Рассматривая же многие неудобства для их жительства в том месте, сестры за нужное почли куда-нибудь в упраздненный монастырь переселиться. Того ради дали они мне написанное от них прошение приличествующее ко всем Преосвященным, и с оным прошением я во-первых явился к Тобольскому Архиепископу. Он же, благосклонно выслушав от меня объяснение, согласился дать в своей епархии в городе Туринске заштатный опустелый монастырь; но как он почитался мужским, и того ради Преосвященный и советовал мне самому просить во Святейшем Синоде, объявляя на то соизволение его Архипастырства. И с таким напутствием от Преосвященного приехал в Санкт-Петербург, явился ко всем членам Святейшего Синода, и от всех их на то получил согласие. Министр же духовных дел князь Голицын приял весьма благоприятственно и обнадежил непременно оный монастырь превратить в женский и по желанию сестер отдать в мое управление. И так по докладу Его Императорскому Величеству, указом из Святейшего Синода обращен в женский монастырь, и отдан в мое попечение и насмотрение.

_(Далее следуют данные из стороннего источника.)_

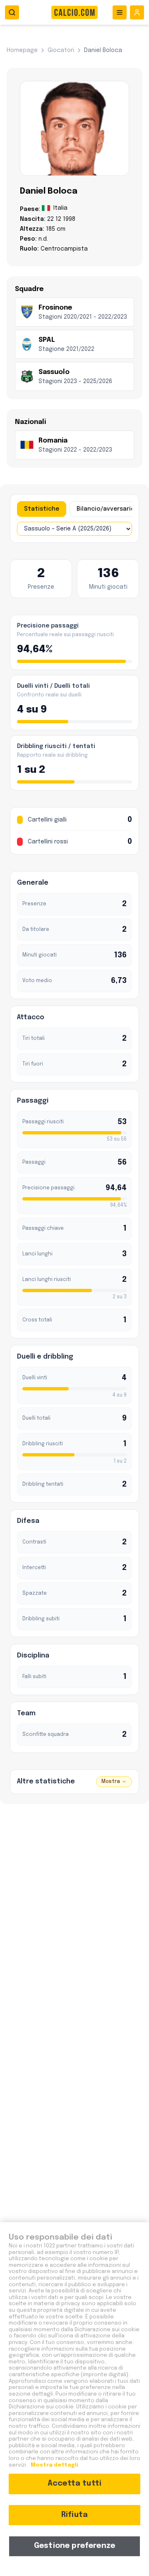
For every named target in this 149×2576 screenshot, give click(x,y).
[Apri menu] (120, 12)
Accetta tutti (74, 2483)
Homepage (22, 50)
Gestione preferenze (74, 2546)
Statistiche (41, 509)
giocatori (61, 50)
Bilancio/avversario (106, 509)
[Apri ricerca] (12, 12)
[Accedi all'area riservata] (137, 12)
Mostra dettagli (53, 2465)
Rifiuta (74, 2515)
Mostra (110, 1781)
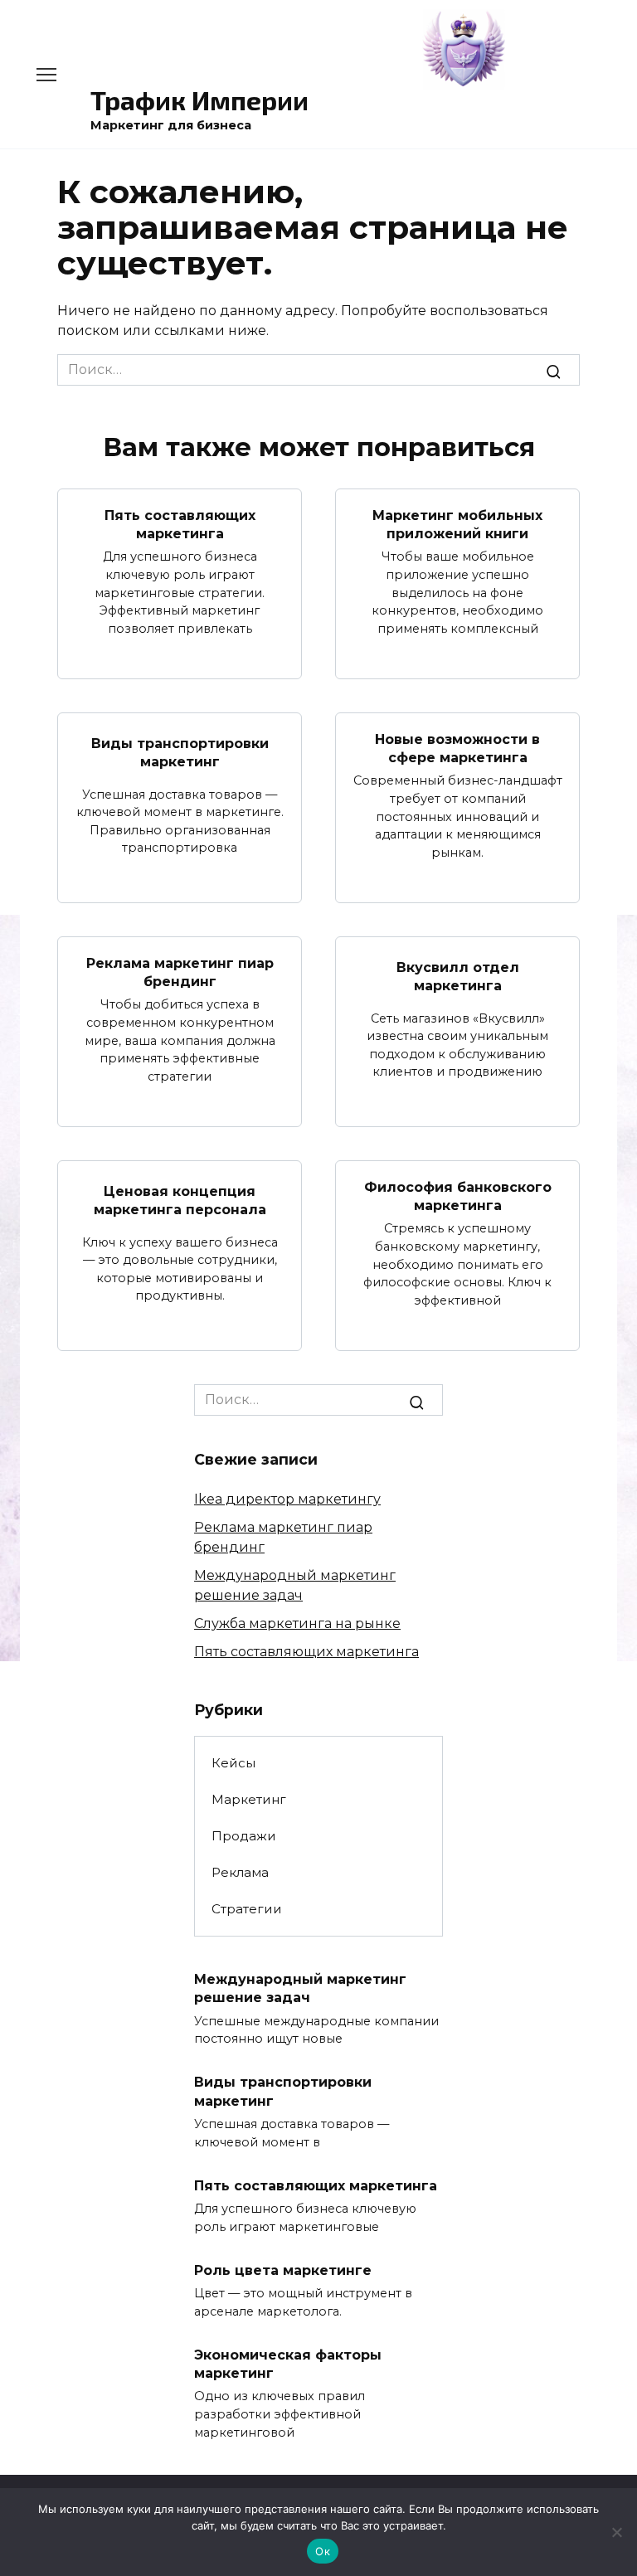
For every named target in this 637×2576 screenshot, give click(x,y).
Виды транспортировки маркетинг (180, 753)
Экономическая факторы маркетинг (288, 2363)
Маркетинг (249, 1799)
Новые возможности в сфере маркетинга (457, 748)
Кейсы (233, 1763)
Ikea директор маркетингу (287, 1499)
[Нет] (616, 2532)
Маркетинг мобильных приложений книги (457, 524)
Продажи (244, 1836)
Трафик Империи (199, 99)
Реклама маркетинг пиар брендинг (180, 972)
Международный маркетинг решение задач (300, 1988)
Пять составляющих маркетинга (180, 524)
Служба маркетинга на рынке (297, 1623)
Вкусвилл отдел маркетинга (457, 977)
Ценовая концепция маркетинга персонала (180, 1201)
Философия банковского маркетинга (458, 1196)
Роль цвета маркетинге (283, 2269)
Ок (322, 2551)
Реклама (240, 1872)
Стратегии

Такое же беспримерное мне вручение и уважение к Старцу моему сотворено, так как добродетельное и о Бозе подвижное постническое Старца моего житие, и известно было многим; и поскольку он смирялся и укрывался в лесах и пустынях, тем более был вожделен для всех, и имя его было славно и похваляемо для всех. А посему и князь Голицын, бывший тогда Министром духовных дел, наслышан будучи о богоугодном его житии, уважал и любил моего Старца, хотя лично и не знал его. Видя же, что многие лета живу при нем неотлучно и единодушно, имея его своим наставником, а он имеет меня другом преискренним, посему князь являл и мне особенную благосклонность и доверенность, ибо когда я, объясняя, просил для жительства сестрам моим сего монастыря, а сестры просили о вручении мне попечение и управление над оным, то князь спросил только, жив ли мой Старец и благоволит ли он на сие дело. И как только я показал ему на бересте Старца моего рукою написанное мне свое благословение стараться о сем деле и что он не только благоволит на оное, но даже и просит Бога об успехе, князь же, взявши от меня сию написанную от старца бересту и прочтя, сказал, что все будет сделано. Также и все благотворители вспомоществовали и снабжали меня потому более, что со Старцем живу столько лет и Старец мой благоволит мне на сие богоугодное заведение для спасения сестер; и не только благоволит, но и убеждал меня на сие — печься о сестрах; а сестер всех увещевал и утверждал не отставать от меня. Все же мои обеты, сотворяемые с сестрами, и всякие распоряжения и заведения были с советом и по соизволению Старца моего.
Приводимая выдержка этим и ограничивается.